Organizing a cluster
As you can imagine, there may be a lot of resources inside a cluster. In fact, at the moment of writing this Kubernetes supports over 100 000 pods in a single cluster.
Namespaces are used to keep resources separated. A company which uses 1 cluster but has multiple projects can use namespaces to split the cluster into virtual clusters, one for each project. Most commonly they would be used to separate environments such as production, testing, staging. DNS entry for services includes the namespace so you can still have projects communicate with each other if needed through service.namespace address. e.g if the example-service from a previous section was in a namespace "ns-test" it could be found from other namespaces via "http://example-service.ns-test".
Accessing namespaces with kubectl is achieved by using the
-n flag. For example, you can see what the namespace kube-system has with
$ kubectl get pods -n kube-system
To see everything you can use
$ kubectl get all --all-namespaces
Namespaces should be kept separate - you could run all of the examples and do the exercises of this course in a cluster that is shared with critical software. An administrator should set a ResourceQuota for that namespace so that you can safely run anything there. We'll look into resource limits and requests later.
Defining a namespace is a oneliner, but requires the namespace not to exist already (
kubectl create namespace example-namespace):
... metadata: namespace: example-namespace name: example ...
If you're using a namespace constantly, you can set the namespace to be used by default with
kubectl config set-context --current --namespace=<name>.
Kubernetes Best Practices - Organizing Kubernetes with Namespaces
Labels are used to separate an application from others inside a namespace and to group different resources together. Labels are key-value pairs and they can be modified, added or removed at any time. Labels are identifying and you can query resources that have a certain label.
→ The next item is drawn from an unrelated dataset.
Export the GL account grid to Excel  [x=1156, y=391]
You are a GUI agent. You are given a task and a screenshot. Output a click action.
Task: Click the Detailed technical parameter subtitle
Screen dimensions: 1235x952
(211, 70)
Let's look at the labels in Deployment yamls. This is the first yaml we created:
apiVersion: apps/v1 kind: Deployment metadata: name: hashgenerator-dep spec: replicas: 1 selector: matchLabels: app: hashgenerator template: metadata: labels: app: hashgenerator spec: containers: - name: hashgenerator image: jakousa/dwk-app1:78031863af07c4c4cc3c96d07af68e8ce6e3afba
The selector and matchLabels reveal that the instructions of the deployment are directed to pods with the following label. matchLabels is a key-value pair but we could've used matchExpressions instead. While the template metadata includes a label with key-value pair app and hashgenerator. We can use the same label on multiple namespaces and the namespace would keep them from interfering with each other.
Grouping is simple. Either add the label into the file or if you've already deployed the hashgenerator above add the label and you can query with
$ kubectl label po hashgenerator-dep-7b9b88f8bf-lvcv4 examplelabel=smart pod/hashgenerator-dep-7b9b88f8bf-lvcv4 labeled $ kubectl get po -l examplelabel=smart NAME READY STATUS RESTARTS AGE hashgenerator-dep-7b9b88f8bf-lvcv4 1/1 Running 0 17m
With labels we can even move pods to labeled nodes. Let's say we have a few nodes which have qualities that we wish to avoid. For example they might have a slower network. With labels and nodeSelector configured to deployment we can do just that. First add nodeSelector to the deployment and then label the node(s):
... spec: containers: - name: hashgenerator image: jakousa/dwk-app1:78031863af07c4c4cc3c96d07af68e8ce6e3afba nodeSelector: networkquality: excellent
If you already had it running, it won't move the pod to avoid unwanted changes in the system. We'll delete the pod so that Kubernetes will move the new version to the correct node.
$ kubectl delete po hashgenerator-dep-7b9b88f8bf-tnvfg pod "hashgenerator-dep-7b9b88f8bf-tnvfg" deleted $ kubectl get po NAME READY STATUS RESTARTS AGE hashgenerator-dep-7b9b88f8bf-lvcv4 0/1 Pending 0 4s
Now the status is "Pending" as there are no nodes with an excellent network quality. Next, label the agent-1 as being one with excellent network quality and Kubernetes will know where the pod is able to run .
$ kubectl label nodes k3d-k3s-default-agent-1 networkquality=excellent node/k3d-k3s-default-agent-1 labeled $ kubectl get po NAME READY STATUS RESTARTS AGE hashgenerator-dep-7b9b88f8bf-lvcv4 1/1 Running 0 5m30s
nodeSelector is a blunt tool. Let's say you have a cluster of various machines, ranging from a fighter jet to a toaster to a supercomputer. Kubernetes can use affinity and anti-affinity to select which nodes are prioritized for which applications and taints with tolerances so that a pod can avoid certain nodes. For example, if a machine has a high network latency and we wouldn't want it to do some latency critical tasks.